After staging a design competition within its own team, the resulting Plus Architecture offices feature sculptural, facetted ply structures, designed and built in-house.
What role does a fitout play when it is in the architects’ own offices? Partly it is to create a pleasant workplace for the employees, but of course the main asset here is a live portfolio, a three-dimensional, interactive design sample for clients and potential clients to touch and wander through. The new fitout for Plus Architecture’s offices was organized as an in-house design competition that was open to all forty of the practice’s staff. “The concept design needed to best represent who you think Plus is, and we weren’t saying what that was,” says director Craig Yelland.
The winning team consisted of four work experience students, whose scheme was selected above concepts by interior designers and project and associate architects. Their theme was “bringing the trees inside” – the space is within an office building on leafy St Kilda Road in Melbourne.
The plywood triangulated walls signify giant abstracted tree trunks lying on their sides. Carved voids create meeting and waiting zones, lined with green EchoPanel to follow the theme. “We ripped out the existing interior, stripping it back to basics, and polished the slab,” says Yelland.
The construction was completed by the staff, apart from some specialist services like plumbing and electricity. Eighteen staff contributed to the build. It took longer than expected. “We had a really complex ArchiCAD model,” says Yelland. “At one point we wanted to change something and it was going to take four hours of computer time, so instead we made the changes on site.” None of the ply panels were computer-cut; the whole job was handcrafted on site.
In order to set out the complex faceted angles, an ingenious combination of climbing ropes, waistband elastic and string was used in the building process. A length of elastic would be strung up between the ceiling and the floor, and a string attached to a brick would pull the vertex out to the right place. This delicate tracery would then be replaced by pine timber studwork. A web of lines filled the working space, with the carpentry team ducking and weaving as they worked.
I am reminded of the artist Fred Sandback and his spatial installations made of string. I wonder if it could have been possible to leave some of the string in place somewhere, like a 3D sketch in space? Perhaps it could have been done in the actual “office” part, where the fitout becomes less experimental. An existing fire escape in the centre of this working zone made it the logical service core, while the staff kitchen area includes table tennis and table soccer.
Most of the effort, and success, is in the public face of the office. From the entry foyer you see a plywood canyon, its twists and turns concealing the more prosaic staff areas beyond. On your way along the organic corridor you would be forgiven for missing the boardroom and the cloakroom, hidden by secret doors in the faceted wall. Yelland is particularly proud of the boardroom door. “Not only is it not square, it’s not vertical, and it’s a secret door from both sides,” he says.

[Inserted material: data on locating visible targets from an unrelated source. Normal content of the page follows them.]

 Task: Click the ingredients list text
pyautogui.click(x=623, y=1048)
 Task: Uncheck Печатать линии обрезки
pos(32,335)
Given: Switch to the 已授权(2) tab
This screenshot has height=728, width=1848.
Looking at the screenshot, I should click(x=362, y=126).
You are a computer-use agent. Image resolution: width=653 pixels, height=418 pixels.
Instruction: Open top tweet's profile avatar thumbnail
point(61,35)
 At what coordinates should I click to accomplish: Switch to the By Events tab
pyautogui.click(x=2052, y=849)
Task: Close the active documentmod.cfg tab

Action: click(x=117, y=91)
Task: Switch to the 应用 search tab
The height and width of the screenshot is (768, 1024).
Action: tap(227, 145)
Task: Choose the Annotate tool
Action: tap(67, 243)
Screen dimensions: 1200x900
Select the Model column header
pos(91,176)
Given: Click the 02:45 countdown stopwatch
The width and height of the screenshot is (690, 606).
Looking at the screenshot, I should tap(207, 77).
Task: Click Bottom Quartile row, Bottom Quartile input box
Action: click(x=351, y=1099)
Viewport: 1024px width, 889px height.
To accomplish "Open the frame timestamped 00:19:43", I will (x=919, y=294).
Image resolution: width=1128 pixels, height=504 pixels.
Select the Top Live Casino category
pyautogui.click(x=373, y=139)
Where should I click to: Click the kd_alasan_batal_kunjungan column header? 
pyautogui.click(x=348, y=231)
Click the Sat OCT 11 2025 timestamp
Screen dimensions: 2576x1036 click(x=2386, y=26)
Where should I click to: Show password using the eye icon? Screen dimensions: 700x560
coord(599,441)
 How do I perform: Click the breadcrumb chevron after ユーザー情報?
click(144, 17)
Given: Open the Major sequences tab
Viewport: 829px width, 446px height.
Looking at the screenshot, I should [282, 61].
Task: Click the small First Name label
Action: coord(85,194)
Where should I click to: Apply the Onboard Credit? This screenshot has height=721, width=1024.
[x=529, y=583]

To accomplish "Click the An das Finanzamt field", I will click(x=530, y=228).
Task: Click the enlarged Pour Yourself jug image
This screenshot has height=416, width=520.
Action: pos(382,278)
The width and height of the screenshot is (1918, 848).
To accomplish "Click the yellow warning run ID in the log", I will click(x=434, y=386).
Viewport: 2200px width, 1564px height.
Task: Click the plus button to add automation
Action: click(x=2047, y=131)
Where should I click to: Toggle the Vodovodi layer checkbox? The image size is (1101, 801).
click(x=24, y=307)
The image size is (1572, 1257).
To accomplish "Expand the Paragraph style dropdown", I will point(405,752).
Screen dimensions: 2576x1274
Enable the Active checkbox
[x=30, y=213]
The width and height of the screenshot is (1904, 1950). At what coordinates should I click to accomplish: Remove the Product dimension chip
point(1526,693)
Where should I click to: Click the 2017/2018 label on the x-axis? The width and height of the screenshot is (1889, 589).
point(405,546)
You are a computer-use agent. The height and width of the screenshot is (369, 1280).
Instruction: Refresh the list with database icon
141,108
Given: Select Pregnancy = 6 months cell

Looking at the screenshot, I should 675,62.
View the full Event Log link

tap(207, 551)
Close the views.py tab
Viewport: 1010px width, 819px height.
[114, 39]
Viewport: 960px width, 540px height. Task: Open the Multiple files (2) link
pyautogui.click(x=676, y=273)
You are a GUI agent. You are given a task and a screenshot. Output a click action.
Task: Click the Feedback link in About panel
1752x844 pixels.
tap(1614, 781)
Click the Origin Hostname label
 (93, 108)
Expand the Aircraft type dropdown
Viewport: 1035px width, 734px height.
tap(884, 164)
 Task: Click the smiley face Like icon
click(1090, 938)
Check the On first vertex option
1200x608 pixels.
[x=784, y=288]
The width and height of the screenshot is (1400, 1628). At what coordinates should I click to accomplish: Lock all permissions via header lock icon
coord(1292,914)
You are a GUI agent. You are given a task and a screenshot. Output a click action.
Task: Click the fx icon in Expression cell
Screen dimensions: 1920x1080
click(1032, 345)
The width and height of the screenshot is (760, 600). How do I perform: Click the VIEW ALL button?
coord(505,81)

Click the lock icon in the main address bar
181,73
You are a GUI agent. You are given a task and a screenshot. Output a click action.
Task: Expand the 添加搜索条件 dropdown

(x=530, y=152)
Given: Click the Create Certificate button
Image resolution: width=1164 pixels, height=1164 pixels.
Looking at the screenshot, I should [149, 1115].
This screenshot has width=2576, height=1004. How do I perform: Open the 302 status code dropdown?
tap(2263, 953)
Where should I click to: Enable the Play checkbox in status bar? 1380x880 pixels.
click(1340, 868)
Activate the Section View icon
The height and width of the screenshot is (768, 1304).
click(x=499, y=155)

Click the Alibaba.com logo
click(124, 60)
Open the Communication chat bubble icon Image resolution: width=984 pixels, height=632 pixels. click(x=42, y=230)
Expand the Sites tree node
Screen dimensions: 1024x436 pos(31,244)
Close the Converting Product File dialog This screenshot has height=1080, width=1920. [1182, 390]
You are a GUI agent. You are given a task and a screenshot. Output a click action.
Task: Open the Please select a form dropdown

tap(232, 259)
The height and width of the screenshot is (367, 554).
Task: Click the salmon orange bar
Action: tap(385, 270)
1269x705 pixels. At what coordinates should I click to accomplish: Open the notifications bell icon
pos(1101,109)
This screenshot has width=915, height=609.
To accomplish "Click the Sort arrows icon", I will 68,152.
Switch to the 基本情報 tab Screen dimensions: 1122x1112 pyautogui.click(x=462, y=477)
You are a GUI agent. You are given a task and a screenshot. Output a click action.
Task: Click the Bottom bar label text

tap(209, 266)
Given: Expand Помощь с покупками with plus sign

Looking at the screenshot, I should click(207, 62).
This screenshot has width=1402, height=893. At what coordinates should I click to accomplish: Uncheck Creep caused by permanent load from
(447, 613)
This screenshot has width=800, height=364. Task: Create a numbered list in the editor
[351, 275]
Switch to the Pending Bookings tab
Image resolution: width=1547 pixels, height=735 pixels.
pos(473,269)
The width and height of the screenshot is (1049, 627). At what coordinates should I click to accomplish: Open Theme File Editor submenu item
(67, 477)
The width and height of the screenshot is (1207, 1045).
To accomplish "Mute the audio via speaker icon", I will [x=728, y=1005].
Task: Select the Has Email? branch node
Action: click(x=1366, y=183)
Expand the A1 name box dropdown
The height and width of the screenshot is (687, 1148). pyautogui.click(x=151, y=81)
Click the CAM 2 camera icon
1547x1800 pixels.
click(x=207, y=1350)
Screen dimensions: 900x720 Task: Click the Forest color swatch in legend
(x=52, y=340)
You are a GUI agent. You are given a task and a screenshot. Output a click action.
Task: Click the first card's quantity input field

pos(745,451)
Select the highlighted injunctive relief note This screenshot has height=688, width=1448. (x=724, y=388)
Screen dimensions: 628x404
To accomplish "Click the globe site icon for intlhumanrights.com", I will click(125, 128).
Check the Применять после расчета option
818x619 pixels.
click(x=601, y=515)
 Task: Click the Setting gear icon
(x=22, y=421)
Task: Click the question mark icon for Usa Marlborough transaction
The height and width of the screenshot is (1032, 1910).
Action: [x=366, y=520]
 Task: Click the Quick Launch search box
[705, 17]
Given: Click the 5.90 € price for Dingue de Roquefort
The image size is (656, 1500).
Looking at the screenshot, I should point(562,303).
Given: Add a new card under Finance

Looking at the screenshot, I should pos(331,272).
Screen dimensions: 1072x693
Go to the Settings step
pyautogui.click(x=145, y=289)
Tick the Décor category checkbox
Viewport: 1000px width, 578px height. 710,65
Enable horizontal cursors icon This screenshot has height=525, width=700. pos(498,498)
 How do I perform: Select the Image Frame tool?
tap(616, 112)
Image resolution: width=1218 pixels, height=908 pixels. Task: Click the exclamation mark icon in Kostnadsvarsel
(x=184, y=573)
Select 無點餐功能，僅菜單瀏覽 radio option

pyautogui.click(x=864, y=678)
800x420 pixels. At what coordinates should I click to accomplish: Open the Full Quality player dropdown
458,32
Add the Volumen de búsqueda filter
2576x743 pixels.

Inside the boardroom we see the reverse of the faceted wall, which is also clad in plywood. In order to test the strength of the freestanding bent stud wall without the help of an engineer, they tried lying it down and jumping on it first. The boardroom table was also made in-house, resting on a plywood plinth in the shape of a plus sign (the only computer-cut ply in the job) and cantilevering off steel beams welded by a staff member. The plus sign appears twice more in the fitout: a small version cast into the in situ concrete reception desk as minimal signage, and a giant-scaled one cut into the canyon to form one of the meeting areas.
Walking around a space like this reminds me of why we normally build straight walls. “So far only one person has hit their head on the fitout,” Yelland assures me, “but they stepped backwards into it.” When viewed from the lift lobby, there is no mistaking the sculptural timber-carved space as anything but a design office of some kind, which is why the practice left out any signage, apart from the word “plus” in lower case drawn by hand, about five centimetres long, directly onto the plywood. As Yelland puts it, “we don’t need to tell anyone what we do anymore.”